Interpretation of the qualpos
How to interpret the qualpos output. We are seeing so many + symbol in the plot.
This is a box plot from matplotlib.pyplot. You can read about it here: http://matplotlib.org/api/pyplot_api.html
The line in the box is the median, the ends of the box are the 25th and 75th percentiles, the whiskers extend beyond to some set default. Other data points beyond the whiskers are considered outliers by default and show up as +.
The whiskers should probably just be set to show the range (min, max) of the data.
I made that code along time ago to show that the quality score distribution stays pretty much the same across the length of the reads. Be careful -- if you use it with all possible reads, then there sometimes is a subset of template reads that are really long (longer than the longest 2D and complements) and low quality, so it makes it look like the quality drops off at a certain length.
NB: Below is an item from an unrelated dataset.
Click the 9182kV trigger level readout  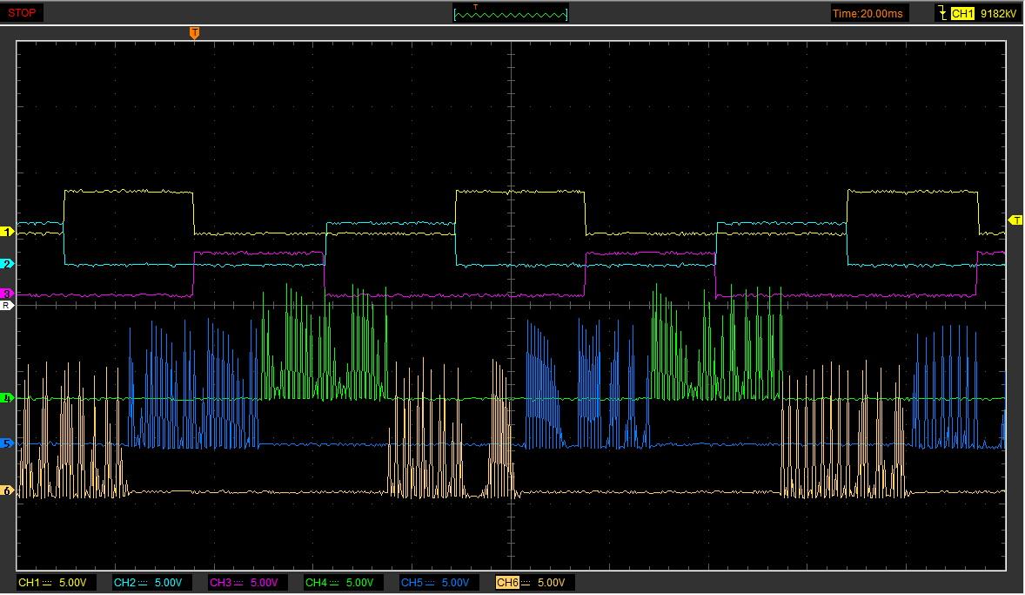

However, if you plot the qual_v_pos for only those reads you can see the (low) quality stays the same across the length of the reads.
Dear JohnUrban Thanks. It's cool. one more query. so some reads (outliers reads) have higher quality Q>30 ?. if you see the outliers reads are very higher quality. How it's possible?
I am not sure I fully understand the question. Are you asking: How is it possible that some reads have Quality Scores >30?
qualpos is looking at the individual quality assigned to each base for every read (qualities vs position in read). Some bases get very high quality scores as determined by ONT. However, the mean quality score of a read (which is used for filtering 2D reads into pass and fail bins, for example) is usually found inside pretty predictable bounds. 1D mean quality scores are usually between something like 1-6 and 2D mean quality scores are usually between ~ 6-12. Maybe you find the individual outlier quality socres surprising because you are used to seeing the mean quality scores. (?)
I'd be happy to clarify further.